[Saved data entries]
+ + +
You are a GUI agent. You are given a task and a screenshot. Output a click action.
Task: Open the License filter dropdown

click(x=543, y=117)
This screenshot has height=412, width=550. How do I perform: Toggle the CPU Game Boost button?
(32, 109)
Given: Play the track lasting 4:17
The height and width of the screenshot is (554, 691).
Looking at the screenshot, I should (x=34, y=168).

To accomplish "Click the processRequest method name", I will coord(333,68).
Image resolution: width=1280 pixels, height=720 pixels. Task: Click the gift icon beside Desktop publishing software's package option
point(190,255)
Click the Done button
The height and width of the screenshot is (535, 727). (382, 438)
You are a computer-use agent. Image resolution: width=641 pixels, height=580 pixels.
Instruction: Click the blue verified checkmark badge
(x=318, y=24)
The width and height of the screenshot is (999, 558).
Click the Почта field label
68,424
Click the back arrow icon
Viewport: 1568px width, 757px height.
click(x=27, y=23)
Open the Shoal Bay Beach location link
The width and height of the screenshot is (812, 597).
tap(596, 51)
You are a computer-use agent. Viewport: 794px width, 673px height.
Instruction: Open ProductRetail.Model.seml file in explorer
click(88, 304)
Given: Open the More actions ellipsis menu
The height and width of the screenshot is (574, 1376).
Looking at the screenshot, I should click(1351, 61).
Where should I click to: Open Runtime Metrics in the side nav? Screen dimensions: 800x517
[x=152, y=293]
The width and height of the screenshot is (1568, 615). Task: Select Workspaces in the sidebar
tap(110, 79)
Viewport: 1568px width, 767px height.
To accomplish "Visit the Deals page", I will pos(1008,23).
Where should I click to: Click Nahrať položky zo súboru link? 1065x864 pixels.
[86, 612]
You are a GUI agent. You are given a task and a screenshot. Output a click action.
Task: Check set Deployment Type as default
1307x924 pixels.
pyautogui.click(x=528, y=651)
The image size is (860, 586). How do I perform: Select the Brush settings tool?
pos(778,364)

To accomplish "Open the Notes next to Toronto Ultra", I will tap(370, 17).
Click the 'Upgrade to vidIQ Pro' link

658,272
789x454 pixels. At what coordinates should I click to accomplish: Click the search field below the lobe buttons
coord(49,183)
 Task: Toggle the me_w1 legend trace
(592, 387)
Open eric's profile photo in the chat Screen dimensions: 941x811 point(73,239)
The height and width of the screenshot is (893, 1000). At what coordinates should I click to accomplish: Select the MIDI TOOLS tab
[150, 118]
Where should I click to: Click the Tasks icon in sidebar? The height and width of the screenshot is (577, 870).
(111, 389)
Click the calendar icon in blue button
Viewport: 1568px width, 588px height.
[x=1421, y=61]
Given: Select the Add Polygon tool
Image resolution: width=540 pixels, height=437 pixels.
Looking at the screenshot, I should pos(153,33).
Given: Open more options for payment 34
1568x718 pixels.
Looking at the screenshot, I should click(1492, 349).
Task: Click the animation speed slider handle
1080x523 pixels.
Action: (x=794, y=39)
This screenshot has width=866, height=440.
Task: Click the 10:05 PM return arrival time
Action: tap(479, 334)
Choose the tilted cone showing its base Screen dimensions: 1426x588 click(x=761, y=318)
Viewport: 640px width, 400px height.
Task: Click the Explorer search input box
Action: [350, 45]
+ + +
Task brief: For each record above, write it out again exactly.

Written reply:
You are a GUI agent. You are given a task and a screenshot. Output a click action.
Task: Open the License filter dropdown

click(x=543, y=117)
This screenshot has height=412, width=550. How do I perform: Toggle the CPU Game Boost button?
(32, 109)
Given: Play the track lasting 4:17
The height and width of the screenshot is (554, 691).
Looking at the screenshot, I should (x=34, y=168).

To accomplish "Click the processRequest method name", I will coord(333,68).
Image resolution: width=1280 pixels, height=720 pixels. Task: Click the gift icon beside Desktop publishing software's package option
point(190,255)
Click the Done button
The height and width of the screenshot is (535, 727). (382, 438)
You are a computer-use agent. Image resolution: width=641 pixels, height=580 pixels.
Instruction: Click the blue verified checkmark badge
(x=318, y=24)
The width and height of the screenshot is (999, 558).
Click the Почта field label
68,424
Click the back arrow icon
Viewport: 1568px width, 757px height.
click(x=27, y=23)
Open the Shoal Bay Beach location link
The width and height of the screenshot is (812, 597).
tap(596, 51)
You are a computer-use agent. Viewport: 794px width, 673px height.
Instruction: Open ProductRetail.Model.seml file in explorer
click(88, 304)
Given: Open the More actions ellipsis menu
The height and width of the screenshot is (574, 1376).
Looking at the screenshot, I should click(1351, 61).
Where should I click to: Open Runtime Metrics in the side nav? Screen dimensions: 800x517
[x=152, y=293]
The width and height of the screenshot is (1568, 615). Task: Select Workspaces in the sidebar
tap(110, 79)
Viewport: 1568px width, 767px height.
To accomplish "Visit the Deals page", I will pos(1008,23).
Where should I click to: Click Nahrať položky zo súboru link? 1065x864 pixels.
[86, 612]
You are a GUI agent. You are given a task and a screenshot. Output a click action.
Task: Check set Deployment Type as default
1307x924 pixels.
pyautogui.click(x=528, y=651)
The image size is (860, 586). How do I perform: Select the Brush settings tool?
pos(778,364)

To accomplish "Open the Notes next to Toronto Ultra", I will tap(370, 17).
Click the 'Upgrade to vidIQ Pro' link

658,272
789x454 pixels. At what coordinates should I click to accomplish: Click the search field below the lobe buttons
coord(49,183)
 Task: Toggle the me_w1 legend trace
(592, 387)
Open eric's profile photo in the chat Screen dimensions: 941x811 point(73,239)
The height and width of the screenshot is (893, 1000). At what coordinates should I click to accomplish: Select the MIDI TOOLS tab
[150, 118]
Where should I click to: Click the Tasks icon in sidebar? The height and width of the screenshot is (577, 870).
(111, 389)
Click the calendar icon in blue button
Viewport: 1568px width, 588px height.
[x=1421, y=61]
Given: Select the Add Polygon tool
Image resolution: width=540 pixels, height=437 pixels.
Looking at the screenshot, I should pos(153,33).
Given: Open more options for payment 34
1568x718 pixels.
Looking at the screenshot, I should click(1492, 349).
Task: Click the animation speed slider handle
1080x523 pixels.
Action: (x=794, y=39)
This screenshot has width=866, height=440.
Task: Click the 10:05 PM return arrival time
Action: tap(479, 334)
Choose the tilted cone showing its base Screen dimensions: 1426x588 click(x=761, y=318)
Viewport: 640px width, 400px height.
Task: Click the Explorer search input box
Action: [350, 45]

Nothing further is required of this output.